=== STUDY MATERIAL ===

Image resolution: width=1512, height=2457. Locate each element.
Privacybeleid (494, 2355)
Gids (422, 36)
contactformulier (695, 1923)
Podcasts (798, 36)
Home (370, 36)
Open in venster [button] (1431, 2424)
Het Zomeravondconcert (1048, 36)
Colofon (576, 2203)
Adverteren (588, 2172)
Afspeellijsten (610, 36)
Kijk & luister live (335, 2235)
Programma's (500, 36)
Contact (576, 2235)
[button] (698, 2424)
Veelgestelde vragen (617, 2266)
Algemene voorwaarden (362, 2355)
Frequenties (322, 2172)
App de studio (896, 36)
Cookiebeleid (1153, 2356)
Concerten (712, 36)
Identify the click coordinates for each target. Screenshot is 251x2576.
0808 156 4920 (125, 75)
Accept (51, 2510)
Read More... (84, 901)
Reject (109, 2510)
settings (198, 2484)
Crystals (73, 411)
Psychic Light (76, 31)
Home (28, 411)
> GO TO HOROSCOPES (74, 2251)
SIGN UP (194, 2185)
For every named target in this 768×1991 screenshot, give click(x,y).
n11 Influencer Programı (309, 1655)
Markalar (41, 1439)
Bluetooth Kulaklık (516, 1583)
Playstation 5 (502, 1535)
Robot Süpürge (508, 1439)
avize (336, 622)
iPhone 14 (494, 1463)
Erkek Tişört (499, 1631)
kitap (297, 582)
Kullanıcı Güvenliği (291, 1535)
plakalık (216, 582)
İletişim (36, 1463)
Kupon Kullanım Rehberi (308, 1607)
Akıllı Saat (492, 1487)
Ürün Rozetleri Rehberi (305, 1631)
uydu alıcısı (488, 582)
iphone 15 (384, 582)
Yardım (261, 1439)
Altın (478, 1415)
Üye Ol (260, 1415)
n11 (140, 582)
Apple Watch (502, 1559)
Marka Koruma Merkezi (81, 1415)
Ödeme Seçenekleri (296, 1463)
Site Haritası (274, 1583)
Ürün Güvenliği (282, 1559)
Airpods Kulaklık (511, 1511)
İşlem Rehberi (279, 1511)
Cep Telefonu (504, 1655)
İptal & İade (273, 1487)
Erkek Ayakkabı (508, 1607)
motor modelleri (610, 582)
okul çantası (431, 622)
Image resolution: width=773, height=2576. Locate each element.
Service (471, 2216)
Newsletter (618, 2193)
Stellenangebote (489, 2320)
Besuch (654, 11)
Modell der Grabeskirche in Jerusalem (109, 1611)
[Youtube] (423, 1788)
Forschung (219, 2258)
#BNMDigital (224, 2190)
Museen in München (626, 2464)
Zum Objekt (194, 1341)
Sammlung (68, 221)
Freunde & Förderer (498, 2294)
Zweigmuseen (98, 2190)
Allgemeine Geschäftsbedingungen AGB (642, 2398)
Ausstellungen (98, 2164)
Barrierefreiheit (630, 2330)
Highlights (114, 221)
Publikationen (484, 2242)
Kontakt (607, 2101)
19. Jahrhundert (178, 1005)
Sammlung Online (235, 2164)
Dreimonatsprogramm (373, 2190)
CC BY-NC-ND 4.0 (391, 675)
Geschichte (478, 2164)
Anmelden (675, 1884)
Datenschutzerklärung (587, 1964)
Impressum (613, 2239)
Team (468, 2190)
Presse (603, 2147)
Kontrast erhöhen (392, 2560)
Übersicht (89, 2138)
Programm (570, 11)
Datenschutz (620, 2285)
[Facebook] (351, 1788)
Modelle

=== HOW TO COMPLETE THIS TASK ===
Across the material above, how many lines include the string "width"? Only the number is wanted.

=== PROBLEM SOLUTION ===
2